Muchos catalanes nunca olvidaremos las imágenes del 1-O de compadreo entre docenas de agentes de la policía autonómica con los que ese día violaron la ley y ‘okuparon’ los colegios. Tampoco perdonaremos la persecución política a la que sometieron a los pocos ‘mossos’ constitucionalistas que alzaron la voz para denunciar los incumplimientos de la consejería de Interior.

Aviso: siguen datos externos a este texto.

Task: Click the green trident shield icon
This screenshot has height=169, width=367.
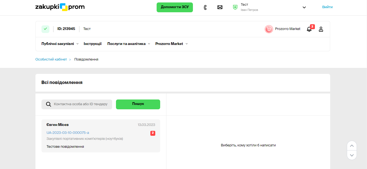Action: pyautogui.click(x=235, y=7)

Por mucho que Salvador Illa quiera ‘pasar página’ e intentar convencer a la opinión pública catalana que los Mossos son una policía ‘normal’, no lo son. Basta con ver el numerito de la fuga de Carles Puigdemont para comprobarlo. No se le detuvo, porque no quisieron y el prófugo contó con la ayuda de agentes de este cuerpo.
Por eso nunca podremos olvidar el espionaje a que algunos agentes de los Mossos sometieron a líderes sociales y políticos no secesionistas. Ni como los Mossos permitieron que los secesionistas llenaran los espacios públicos de propaganda separatista mientras solo pedían la documentación o retenían a los ciudadanos que, siguiendo la doctrina del Tribunal Superior de Justicia de Cataluña sobre la necesaria neutralidad de las calles, quitaban lazos y ‘esteladas’.
Muchos catalanes nos sentimos desprotegidos ante los abusos de los mandos de los Mossos, y estamos convencidos que Salvador Illa no va a cambiar las cosas. Ha elegido al jefe de los Mossos durante el golpe de Estado del 1-O, Josep Lluís Trapero y a una dirigente socialista muy cercana al separatismo, Núria Parlon, como consejera de Interior. La situación solo puede empeorar.
Muchos tenemos miedo que, ante la violencia que pueden desatar los separatistas cuando quieran reactivar el ‘ho tornarem a fer’ de aquí a unos años -posiblemente cuando el PP vuelva al poder -, la respuesta de la policía de la Generalitat oscile entre la tibieza y la nada. No nos sentimos protegidos, y eso es lo peor que puede ocurrir en una sociedad que se dice democrática.